Ethics of AI, Data and Algorithms is no longer accepting new applications.


The taught elements include the core module “Introduction to the Ethics of ADA” and eight elective specialisation modules, covering specialist topics. These topics vary year by year, reflecting the current research interests of staff. Students should attend the core module plus at least four elective modules. Late Lent and Easter has a twice-weekly works in progress seminar, where students will present and discuss their individual dissertation research.

For their supervised research, students work individually with domain experts to produce four pieces of written work: a Critical Analysis Essay of up to 3,000 words, two Research Essays of up to 5,000 words and up to 7,000 words respectively, and a Dissertation of up to 12,000 words.

In addition, students are encouraged to integrate themselves into the research culture of CFI by attending research seminars, reading groups, conferences and other events at the centre, as well as other lectures, seminars and events relevant to their interests within the wider University.

One to one supervision

Students can expect 10 hours of one-on-one supervision: one for the Critical Analysis Essay, two for Research Essay 1, three for Research Essay 2 and four for the Dissertation.

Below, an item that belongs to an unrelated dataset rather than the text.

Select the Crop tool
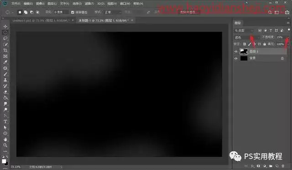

The University of Cambridge publishes an annual Code of Practice which sets out the University’s expectations regarding supervision.

Seminars & classes

At least 36 hours of taught seminars per year (12 for the core module, 6 hours per elective module).

24 hours of student-led work in progress seminars per year.


Students are encouraged to attend lectures, research seminars and reading groups relevant to their interests.


Students receive feedback on each of their pieces of written work and from seminar leaders on their work in progress presentation. They also receive feedback and termly reports from the Course Leaders, and marks and examiners' reports for each of their pieces of written work.


Thesis / Dissertation

Students submit a dissertation of up to 12,000 words at the end of Easter Term on a topic picked in consultation with their supervisor. The Dissertation accounts for 50 per cent of the final mark for the course. A viva is not normally required but may be requested by the Examiners.


Students submit three essays over the course of the first two terms: a Critical Analysis Essay of up to 3,000 words, and two Research Essays of up to 5,000 words and 7,000 words respectively.

The Critical Analysis Essay should use the theoretical resources provided by the Core Module to critically analyse either a piece of technical research or a policy document. The choice of documents is set at the beginning of the course. This essay contributes 5 per cent to the final mark of the course.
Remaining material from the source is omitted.